Timely update by Paul Rogers in the Mercury News on the largest ocean desalination plant in the Western Hemisphere being built at Carlsbad, which is supposed to supply 7 percent of San Diego County's drinking water when it opens in 2016.

That's about 50 million gallons a day.

The price tag: $1 billion.

Water it produces will cost north of $2,000 per acre foot (about the amount a family of five uses in a year). That's double the cost of water obtained from building a reservoir and four times that of conservation measures such as paying farmers to install drip irrigation.

On the glass half full side, desalination costs less than it used to.

Opponents, including those who object to the huge amounts of electricity the plant will use and the potential harm to sea life from giant intakes at the old Encina Power Plant next door--and who lost in the courts after years of fighting the plant--insist it isn't worth it.

Needless to say, the Carlsbad project will be watched carefully far and wide as a harbinger of desalination efforts up and down the California coast, where a dozen or more such plants (mainly between Los Angeles and San Francisco) are on the drawing boards in coming years.

From the Rogers piece:

The Coastal Commission approved the Carlsbad plant and its open-ocean intake system.
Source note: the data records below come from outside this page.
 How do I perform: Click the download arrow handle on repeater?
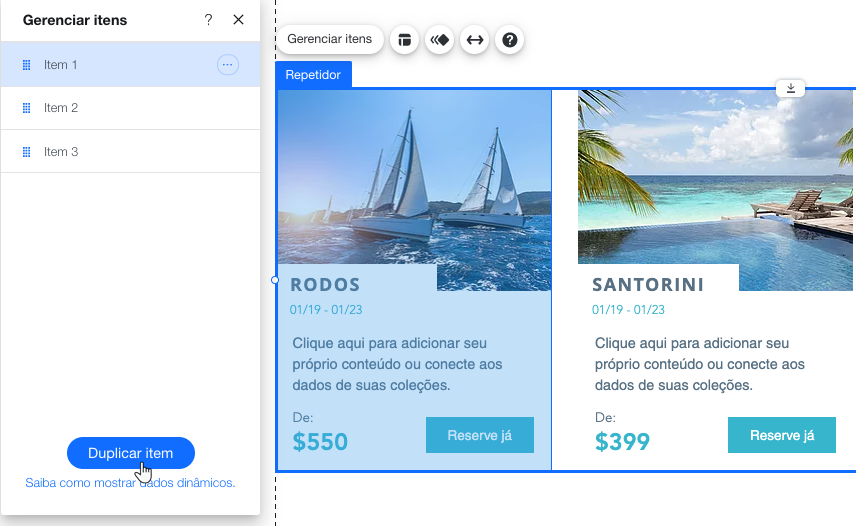790,88
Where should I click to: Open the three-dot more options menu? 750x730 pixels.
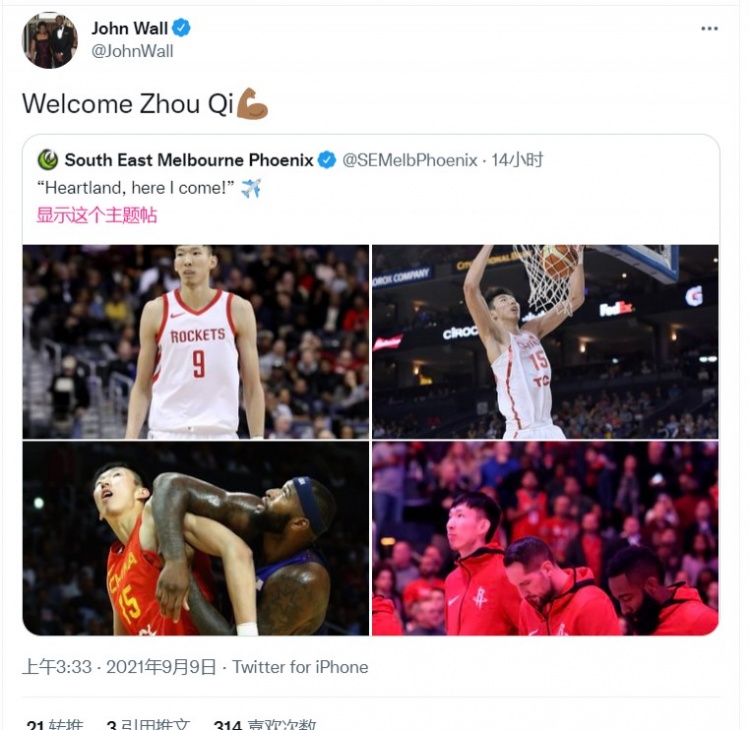point(709,29)
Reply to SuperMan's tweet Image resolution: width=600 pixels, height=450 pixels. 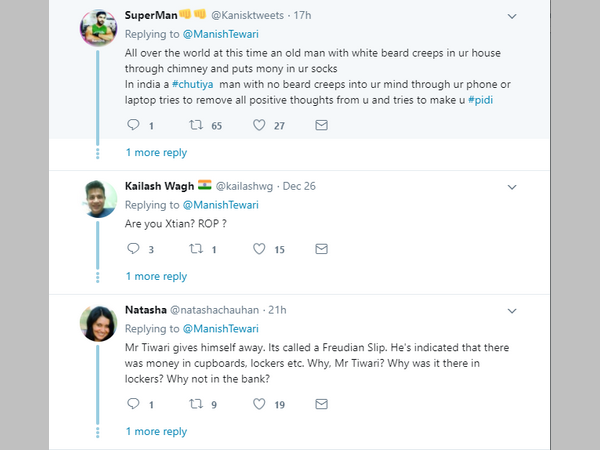tap(134, 125)
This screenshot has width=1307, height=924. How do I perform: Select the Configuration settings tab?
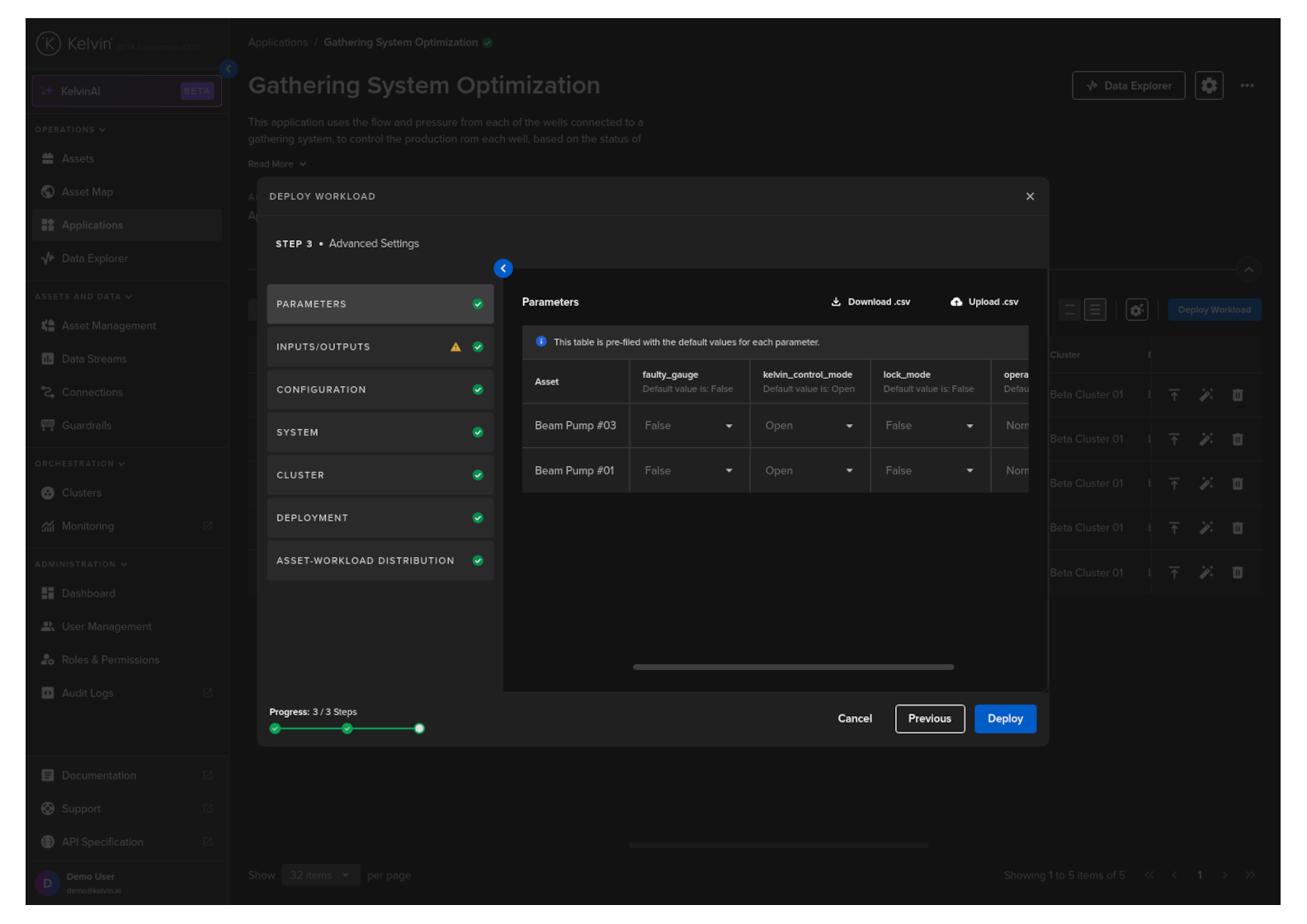point(380,390)
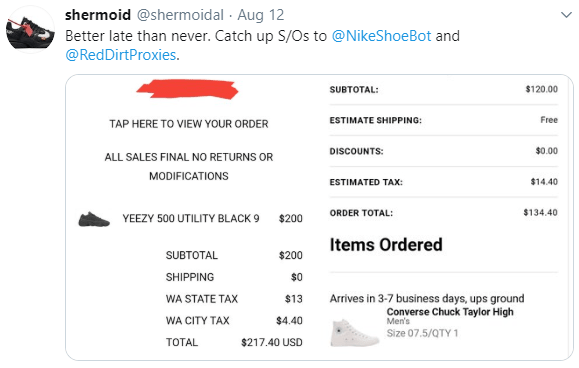Image resolution: width=579 pixels, height=368 pixels.
Task: Click the @shermoidal handle
Action: tap(180, 15)
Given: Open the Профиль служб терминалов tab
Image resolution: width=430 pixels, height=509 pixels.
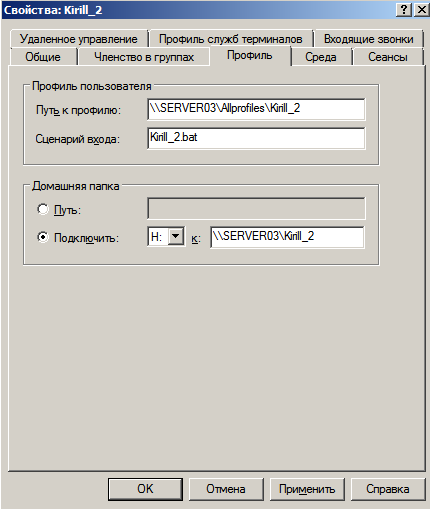Looking at the screenshot, I should coord(231,39).
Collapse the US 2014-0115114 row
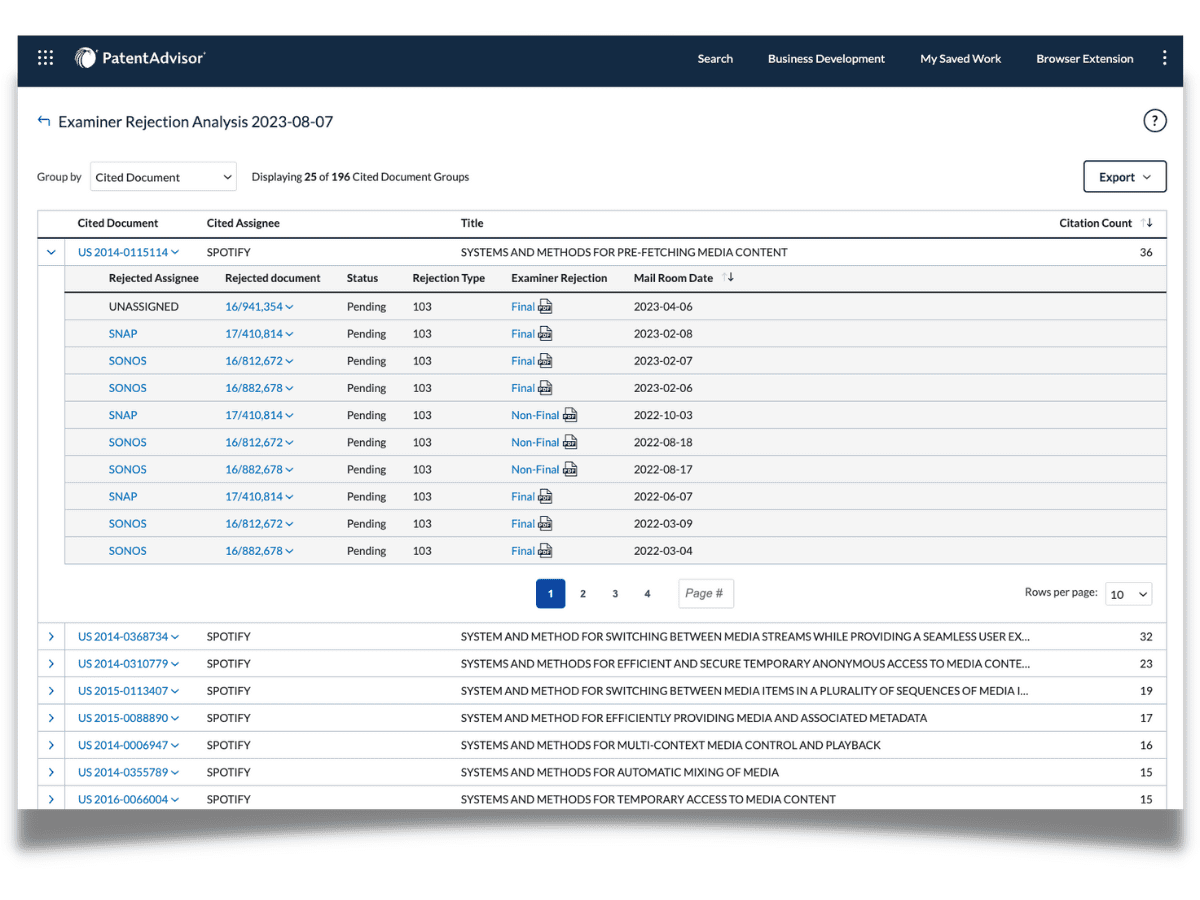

But new scientific studies and changing laws mean that most future plants probably will be required to bury intake pipes and pump water at a lower rate to reduce impacts on fish and the millions of larvae, eggs and other sea life that can be killed.

"These organisms become things -- like fish -- and we always have to be careful of the perspective that 'Oh, this is just one little piece,'" said Charles Lester, executive director of the Coastal Commission. "It all adds up."